→ **WHAT THE TASK REQUIRES**: In the records below, find the line containing "Given: Open the Start Sale date picker" and the line containing "Screen dimensions: 1080x1080". Give again exactly those lines and every line between them, omitting the pictures.

→ **DATA TO USE**:
- Opening Delimiter -

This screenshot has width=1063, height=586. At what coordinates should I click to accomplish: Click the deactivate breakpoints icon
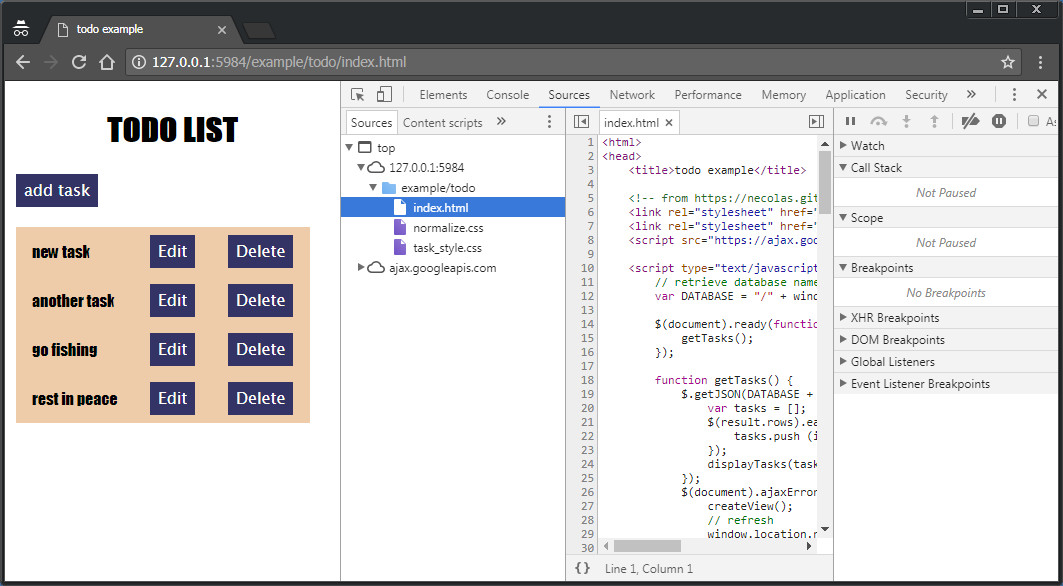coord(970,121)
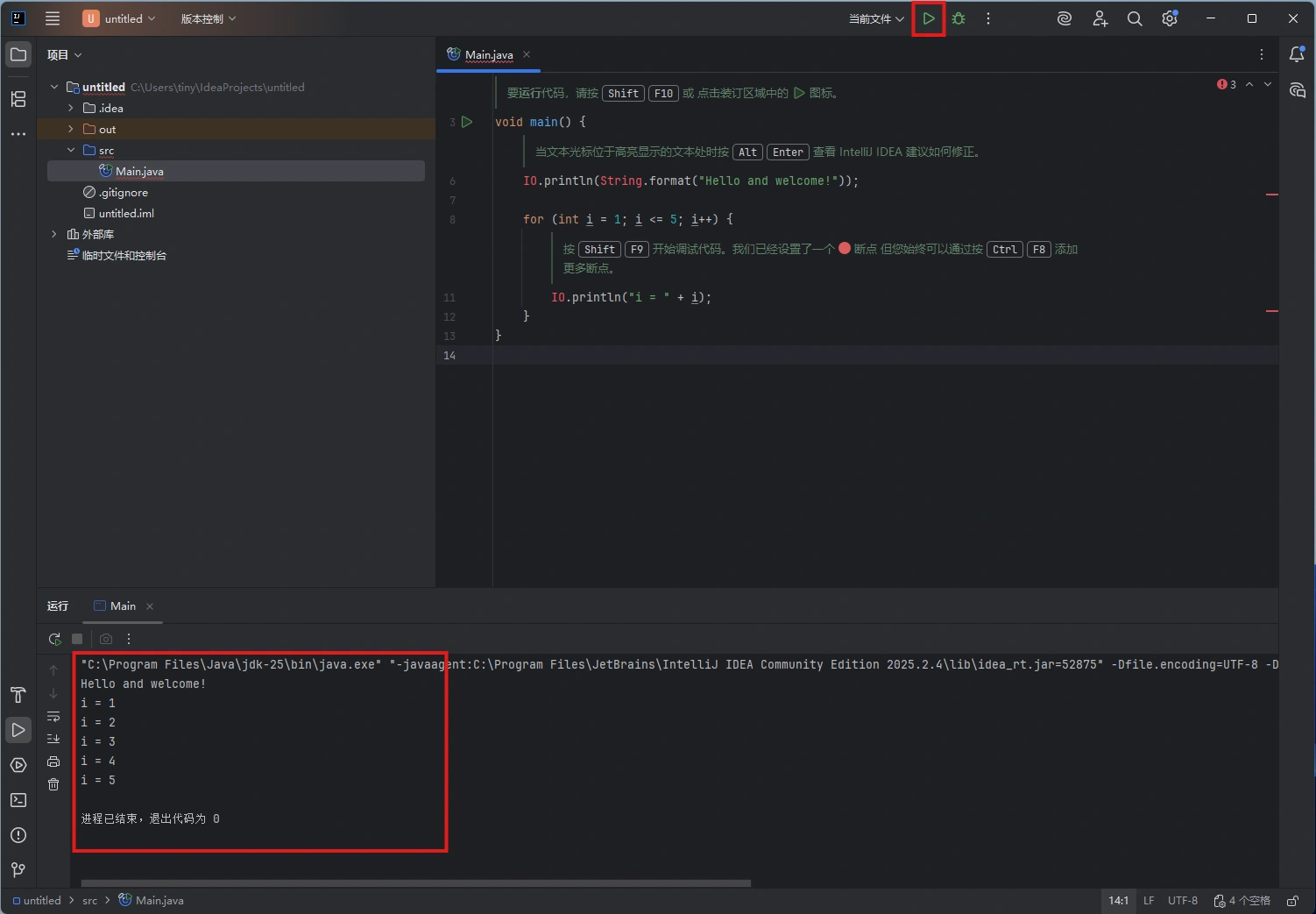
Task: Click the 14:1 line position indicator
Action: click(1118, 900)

- Closing Delimiter -
- Opening Delimiter -

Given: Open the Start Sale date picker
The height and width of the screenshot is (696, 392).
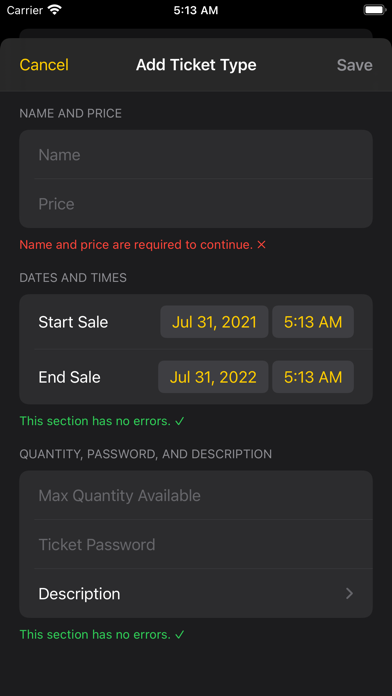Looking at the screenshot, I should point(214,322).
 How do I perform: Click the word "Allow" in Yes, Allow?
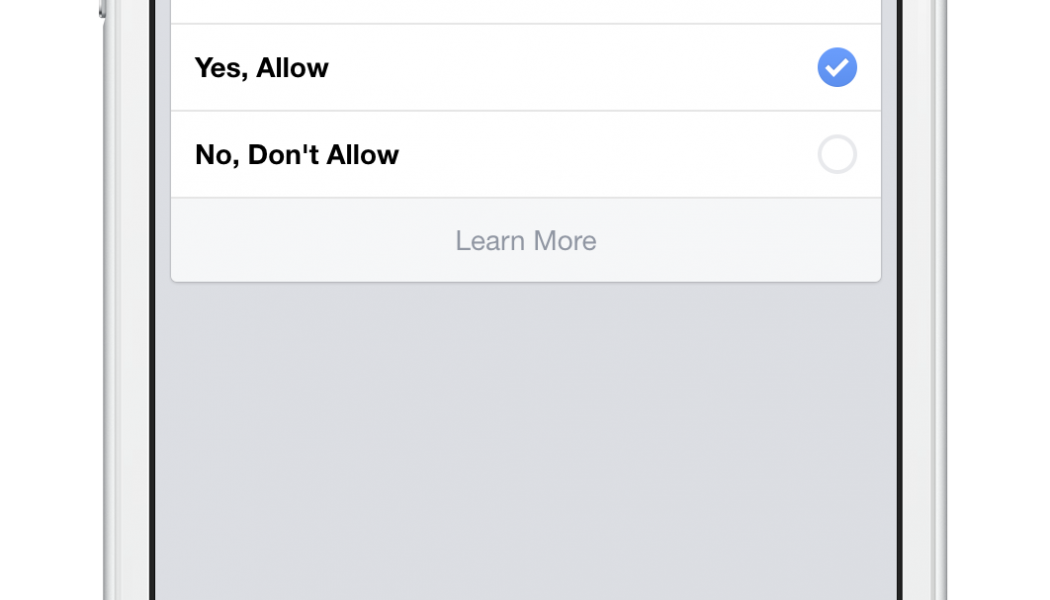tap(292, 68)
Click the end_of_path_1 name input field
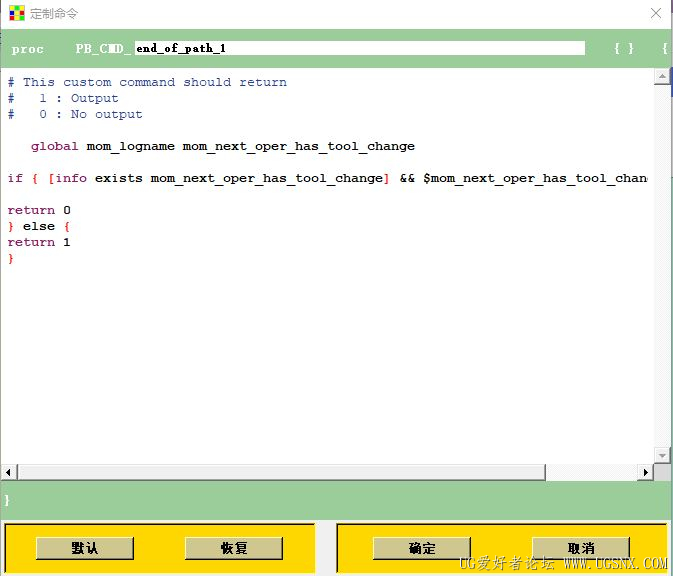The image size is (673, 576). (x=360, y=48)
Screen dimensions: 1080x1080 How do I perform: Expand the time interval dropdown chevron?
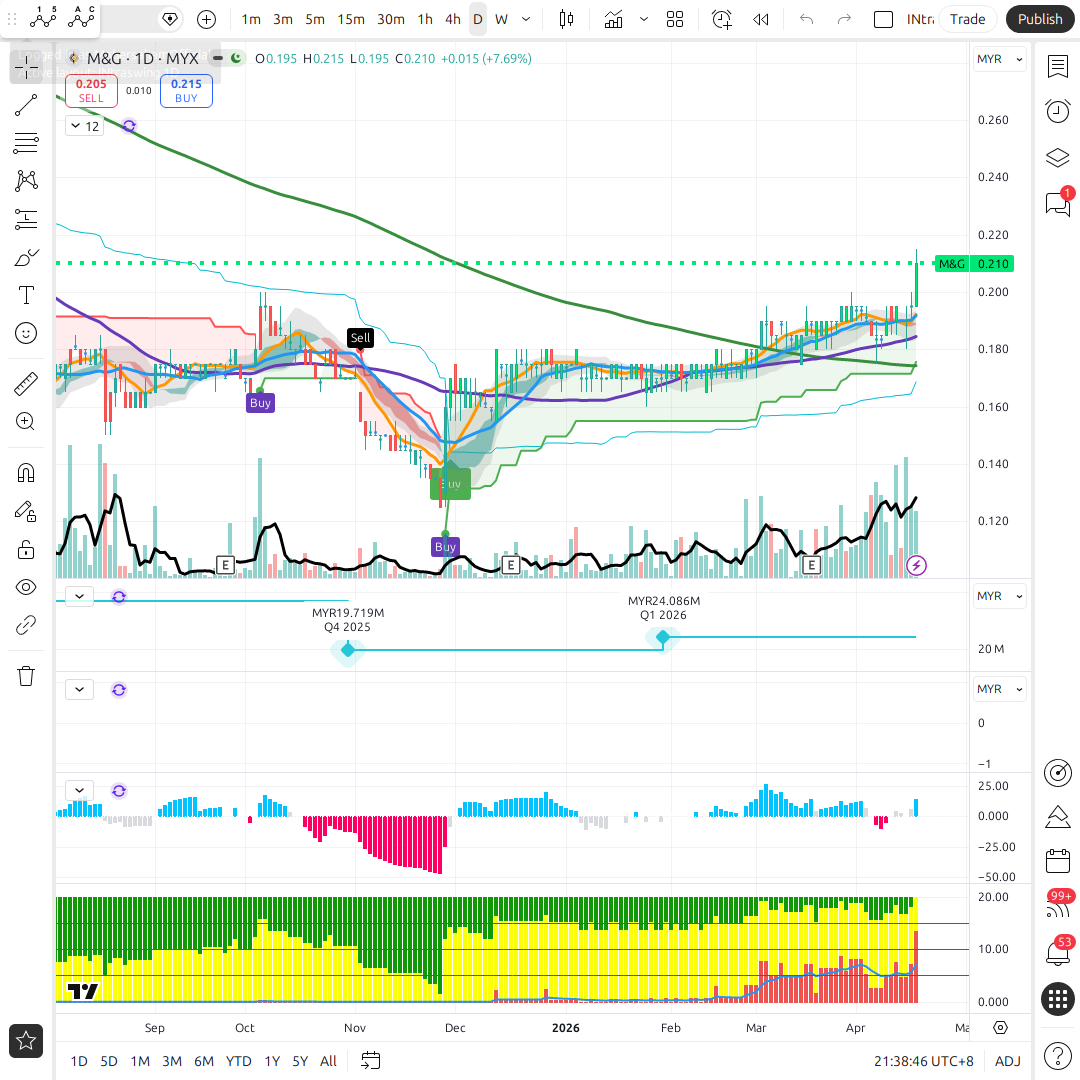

- Closing Delimiter -
- Opening Delimiter -

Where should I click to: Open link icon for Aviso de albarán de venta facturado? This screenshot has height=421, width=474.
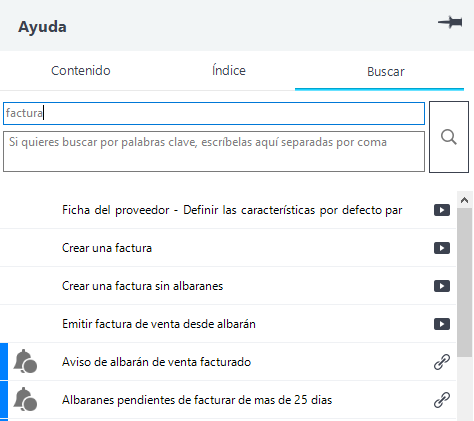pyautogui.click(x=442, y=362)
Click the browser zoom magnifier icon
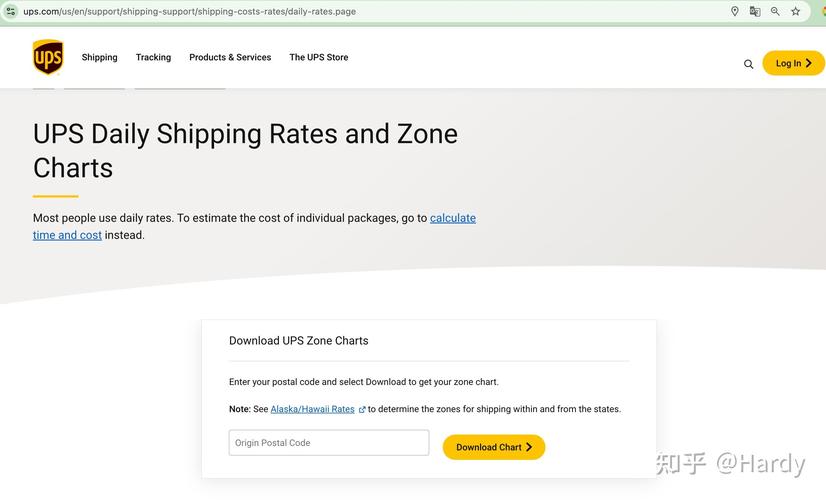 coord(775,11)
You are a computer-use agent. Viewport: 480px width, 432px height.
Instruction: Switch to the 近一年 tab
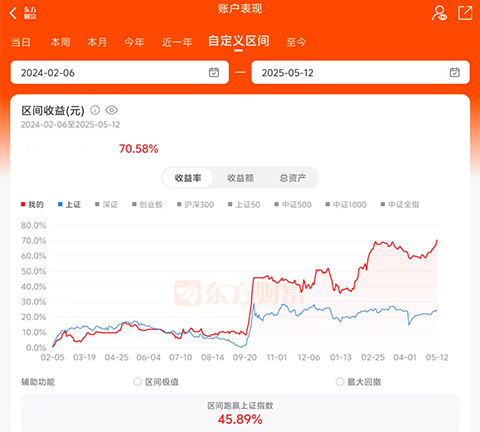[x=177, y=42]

- Closing Delimiter -

→ **OUTPUT BELOW**:
Given: Open the Start Sale date picker
The height and width of the screenshot is (696, 392).
Looking at the screenshot, I should point(214,322).
 How do I perform: Click the word "Allow" in Yes, Allow?
tap(292, 68)
Click the end_of_path_1 name input field
The image size is (673, 576). (x=360, y=48)
Screen dimensions: 1080x1080 How do I perform: Expand the time interval dropdown chevron?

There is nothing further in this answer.